Et cela n’a pas échappé aux entreprises du secteur vidéoludique. Nintendo surfe sur cette mode, et a proposé en novembre dernier une nouvelle édition de sa célèbre console, la NES, en version Classic Mini. Le tout incluant trente jeux de l’époque (Bubble Bobble, Final Fantasy, The Legend of Zelda, Super Mario Bros…), au petit prix de 60 euros.
Une aubaine pour les amateurs des jeux de leur enfance. Le succès a été immédiat avec une rupture de stock éclair. L’éditeur a ainsi annoncé avoir vendu 1,5 millions d’exemplaires du produit dans le monde entier, puis a décidé d’en arrêter la commercialisation.
En parallèle de la sortie de la Super NES Mini, de multiples rumeurs ont également circulé sur Internet autour d’une réédition Mini de la Nintendo 64, pour fin 2018.
L’entreprise Atari, grand concurrent de Nintendo aux prémices de l’industrie vidéoludique, a suivi le mouvement, près de quarante ans après la production de sa dernière console maison. Elle a annoncé la sortie pour la Noël 2017 de deux variantes de son succès de l’époque, l’Atari 2600. Cinquante titres seront présents sur ces consoles de salon pour l’une et portable pour l’autre, utilisables avec un joystick. Parmi eux, on retrouve Pong, le premier jeu d’arcade de sport, semblable à du tennis de table.
Il n’est pas étonnant de voir autant de firmes se presser pour participer à cette vogue nostalgique. En proposant des consoles rares à un prix raisonnable, ces grands groupes sont certains de les vendre rapidement, à un public plutôt large.
Des jeux de plus en plus accessibles
Pour autant, les joueurs les plus aguerris ne se contentent pas de retrouver leurs jeux préférés sur leurs supports originaux et trouvent des moyens détournés d’accéder à ces curiosités oubliées.
L’évolution générale de la technologie s’est par exemple accompagnée de l’émergence de l’émulation, qui consiste à remplacer un terminal comme une console par un logiciel informatique sur ordinateur. Playstation, GameBoy, Xbox, PC… Tous les supports peuvent être « émulés » et les utilisateurs jouent alors des parties gratuitement, à l’aide d’une manette ou de leur clavier, sans même avoir besoin d’acheter le jeu en question. « On découvre des objets tellement rares avec l’émulation, s’enthousiasme le responsable d’Oldstar Games. Quand tu aimes le milieu du jeu vidéo, tu n’as pas envie de passer à côté de pépites, donc tu explores, même si c’est de manière illégale. »

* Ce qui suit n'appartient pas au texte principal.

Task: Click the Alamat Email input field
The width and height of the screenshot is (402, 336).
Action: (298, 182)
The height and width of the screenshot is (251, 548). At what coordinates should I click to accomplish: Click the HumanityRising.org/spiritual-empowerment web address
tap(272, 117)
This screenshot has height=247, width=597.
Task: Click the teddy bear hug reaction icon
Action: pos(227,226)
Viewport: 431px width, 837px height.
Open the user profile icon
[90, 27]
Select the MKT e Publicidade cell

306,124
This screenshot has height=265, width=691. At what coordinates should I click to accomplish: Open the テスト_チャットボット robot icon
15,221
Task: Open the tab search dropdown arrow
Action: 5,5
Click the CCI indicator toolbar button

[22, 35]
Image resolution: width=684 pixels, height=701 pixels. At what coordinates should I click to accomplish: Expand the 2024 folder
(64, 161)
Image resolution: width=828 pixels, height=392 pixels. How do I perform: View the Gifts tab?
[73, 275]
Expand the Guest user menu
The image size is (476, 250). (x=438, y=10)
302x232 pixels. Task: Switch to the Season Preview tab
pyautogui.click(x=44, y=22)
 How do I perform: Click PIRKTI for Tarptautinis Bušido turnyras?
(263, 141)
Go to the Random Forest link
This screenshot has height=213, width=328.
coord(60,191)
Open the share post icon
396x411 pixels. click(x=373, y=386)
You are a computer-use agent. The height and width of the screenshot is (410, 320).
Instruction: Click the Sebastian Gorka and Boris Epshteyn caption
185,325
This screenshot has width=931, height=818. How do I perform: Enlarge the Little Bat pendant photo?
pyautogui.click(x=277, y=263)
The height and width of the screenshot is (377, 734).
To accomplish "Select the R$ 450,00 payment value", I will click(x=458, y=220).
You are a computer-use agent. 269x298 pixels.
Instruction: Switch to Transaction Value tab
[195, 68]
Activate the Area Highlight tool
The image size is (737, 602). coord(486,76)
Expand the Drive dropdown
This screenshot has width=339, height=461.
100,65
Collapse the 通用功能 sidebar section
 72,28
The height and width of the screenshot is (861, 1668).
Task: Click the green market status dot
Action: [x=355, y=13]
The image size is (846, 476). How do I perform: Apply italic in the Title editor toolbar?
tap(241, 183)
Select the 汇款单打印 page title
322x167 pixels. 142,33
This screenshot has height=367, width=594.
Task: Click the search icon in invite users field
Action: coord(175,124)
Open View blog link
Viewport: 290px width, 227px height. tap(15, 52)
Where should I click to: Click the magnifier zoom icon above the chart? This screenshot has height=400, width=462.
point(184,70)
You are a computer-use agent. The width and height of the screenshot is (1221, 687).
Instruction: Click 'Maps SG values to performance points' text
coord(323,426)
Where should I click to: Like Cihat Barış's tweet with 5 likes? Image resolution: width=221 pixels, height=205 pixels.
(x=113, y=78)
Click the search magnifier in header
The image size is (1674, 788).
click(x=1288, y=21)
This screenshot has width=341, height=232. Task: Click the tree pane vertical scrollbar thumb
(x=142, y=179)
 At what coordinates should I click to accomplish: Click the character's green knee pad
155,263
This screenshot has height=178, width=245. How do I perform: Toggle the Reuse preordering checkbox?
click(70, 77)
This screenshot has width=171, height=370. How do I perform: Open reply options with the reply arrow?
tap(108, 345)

Nintendo a également intégré ce concept dans sa dernière console, la Switch: « C’est un marché parallèle puisque les jeux y sont disponibles en ligne et dématérialisés. »
La mutation de ces pratiques va aussi de pair avec l’apparition de nouveaux termes et tendances comme le néo rétrogaming. Autrement dit, c’est l’action de jouer à un jeu récent inspiré des codes et des designs d’un jeu rétro, une sorte de relecture d’un vieux hit.
Avec un succès indéniable, le rétrogaming traverse donc les décennies, entre passé, présent et futur.
Salammbô Marie
Le speedrun est une pratique du jeu vidéo qui consiste à terminer un jeu le plus rapidement possible. Mais pas n’importe comment: en utilisant les bugs et failles du programme vidéoludique, pour récupérer des objets plus vite ou sauter des niveaux et arriver directement à la fin par exemple. Une manière de jouer qui fait entrer celui qui la pratique directement dans la matrice de l’objet.
Une pratique clairement liée au rétrogaming puisque ces bugs étaient davantage présents dans les anciennes créations vidéoludiques, qui étaient moins contrôlées et bénéficiaient de technologies moins pointues pour repérer ces failles.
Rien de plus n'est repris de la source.